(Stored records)
○ ○ ○ ○ ○ ○ ○

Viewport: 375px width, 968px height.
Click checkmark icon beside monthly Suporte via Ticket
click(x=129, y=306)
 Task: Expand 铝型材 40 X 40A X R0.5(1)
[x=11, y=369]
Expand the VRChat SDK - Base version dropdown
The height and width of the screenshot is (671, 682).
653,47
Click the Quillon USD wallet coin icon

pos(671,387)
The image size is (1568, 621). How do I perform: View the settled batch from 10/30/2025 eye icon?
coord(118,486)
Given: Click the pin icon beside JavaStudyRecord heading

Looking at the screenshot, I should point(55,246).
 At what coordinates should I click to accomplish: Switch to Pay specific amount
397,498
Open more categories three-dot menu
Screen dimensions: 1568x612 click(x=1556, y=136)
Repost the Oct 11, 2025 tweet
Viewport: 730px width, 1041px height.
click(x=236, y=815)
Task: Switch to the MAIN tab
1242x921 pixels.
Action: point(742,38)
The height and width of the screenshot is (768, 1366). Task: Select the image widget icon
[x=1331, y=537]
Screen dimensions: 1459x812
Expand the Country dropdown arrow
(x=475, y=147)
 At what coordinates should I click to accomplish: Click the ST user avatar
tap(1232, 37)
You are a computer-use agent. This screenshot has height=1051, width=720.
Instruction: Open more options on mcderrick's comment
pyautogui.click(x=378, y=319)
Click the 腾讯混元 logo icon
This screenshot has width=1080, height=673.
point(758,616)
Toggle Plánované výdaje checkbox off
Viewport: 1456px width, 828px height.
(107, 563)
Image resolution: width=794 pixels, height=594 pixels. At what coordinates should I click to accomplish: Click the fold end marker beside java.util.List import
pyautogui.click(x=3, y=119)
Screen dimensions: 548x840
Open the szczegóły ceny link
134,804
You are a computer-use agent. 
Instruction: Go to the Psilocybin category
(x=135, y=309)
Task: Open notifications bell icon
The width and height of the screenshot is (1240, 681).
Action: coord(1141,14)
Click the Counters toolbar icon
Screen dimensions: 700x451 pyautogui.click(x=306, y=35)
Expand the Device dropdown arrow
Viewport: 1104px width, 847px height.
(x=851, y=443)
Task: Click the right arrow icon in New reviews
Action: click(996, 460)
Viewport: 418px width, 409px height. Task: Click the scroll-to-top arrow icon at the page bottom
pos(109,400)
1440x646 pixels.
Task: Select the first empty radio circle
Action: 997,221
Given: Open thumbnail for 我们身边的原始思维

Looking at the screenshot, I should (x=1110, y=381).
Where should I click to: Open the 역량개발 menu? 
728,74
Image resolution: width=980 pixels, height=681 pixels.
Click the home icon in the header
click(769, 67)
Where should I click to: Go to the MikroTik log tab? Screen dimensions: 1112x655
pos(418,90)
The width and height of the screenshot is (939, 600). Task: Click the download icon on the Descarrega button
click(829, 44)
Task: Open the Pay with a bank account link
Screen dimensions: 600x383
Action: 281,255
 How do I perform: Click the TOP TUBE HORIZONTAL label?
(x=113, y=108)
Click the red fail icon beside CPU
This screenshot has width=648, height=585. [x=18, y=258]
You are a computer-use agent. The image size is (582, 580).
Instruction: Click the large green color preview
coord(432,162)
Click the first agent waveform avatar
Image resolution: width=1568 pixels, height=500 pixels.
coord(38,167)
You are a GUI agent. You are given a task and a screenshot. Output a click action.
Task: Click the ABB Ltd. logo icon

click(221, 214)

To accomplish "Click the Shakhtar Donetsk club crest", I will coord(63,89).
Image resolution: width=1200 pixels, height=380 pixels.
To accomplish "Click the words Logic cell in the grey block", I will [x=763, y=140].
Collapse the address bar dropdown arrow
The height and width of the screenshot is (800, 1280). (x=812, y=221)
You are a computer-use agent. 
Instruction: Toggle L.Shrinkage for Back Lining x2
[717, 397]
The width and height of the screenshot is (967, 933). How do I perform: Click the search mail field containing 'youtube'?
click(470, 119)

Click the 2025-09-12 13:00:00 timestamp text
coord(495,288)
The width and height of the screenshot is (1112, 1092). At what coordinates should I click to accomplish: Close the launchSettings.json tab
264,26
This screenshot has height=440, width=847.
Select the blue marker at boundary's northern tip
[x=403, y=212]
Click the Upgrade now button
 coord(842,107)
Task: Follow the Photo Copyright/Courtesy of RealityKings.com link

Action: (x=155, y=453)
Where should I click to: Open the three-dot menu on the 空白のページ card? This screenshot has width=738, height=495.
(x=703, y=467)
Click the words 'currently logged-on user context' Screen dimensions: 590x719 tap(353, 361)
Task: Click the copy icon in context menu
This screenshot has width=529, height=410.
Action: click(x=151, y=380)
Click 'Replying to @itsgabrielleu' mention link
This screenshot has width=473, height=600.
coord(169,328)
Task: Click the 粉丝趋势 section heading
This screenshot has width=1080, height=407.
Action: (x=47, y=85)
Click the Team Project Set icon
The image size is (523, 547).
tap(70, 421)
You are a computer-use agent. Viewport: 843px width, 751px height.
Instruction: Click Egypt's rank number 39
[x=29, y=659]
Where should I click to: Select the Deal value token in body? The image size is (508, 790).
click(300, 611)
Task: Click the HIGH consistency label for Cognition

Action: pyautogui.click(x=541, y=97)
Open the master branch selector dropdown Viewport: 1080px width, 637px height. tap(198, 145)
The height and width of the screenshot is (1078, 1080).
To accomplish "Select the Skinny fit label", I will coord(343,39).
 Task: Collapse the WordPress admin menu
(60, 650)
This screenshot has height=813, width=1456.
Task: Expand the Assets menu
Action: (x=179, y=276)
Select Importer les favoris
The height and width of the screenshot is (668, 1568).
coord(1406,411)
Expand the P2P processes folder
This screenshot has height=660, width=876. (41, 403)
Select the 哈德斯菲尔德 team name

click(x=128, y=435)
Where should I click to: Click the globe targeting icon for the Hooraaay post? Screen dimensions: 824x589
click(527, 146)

○ ○ ○ ○ ○ ○ ○

• Prompt
Give back exactly the lines from the one that contains "Task: Collapse the WordPress admin menu" to the end of the data above, both of those lines included.

• Output for this task
 Task: Collapse the WordPress admin menu
(60, 650)
This screenshot has height=813, width=1456.
Task: Expand the Assets menu
Action: (x=179, y=276)
Select Importer les favoris
The height and width of the screenshot is (668, 1568).
coord(1406,411)
Expand the P2P processes folder
This screenshot has height=660, width=876. (41, 403)
Select the 哈德斯菲尔德 team name

click(x=128, y=435)
Where should I click to: Click the globe targeting icon for the Hooraaay post? Screen dimensions: 824x589
click(527, 146)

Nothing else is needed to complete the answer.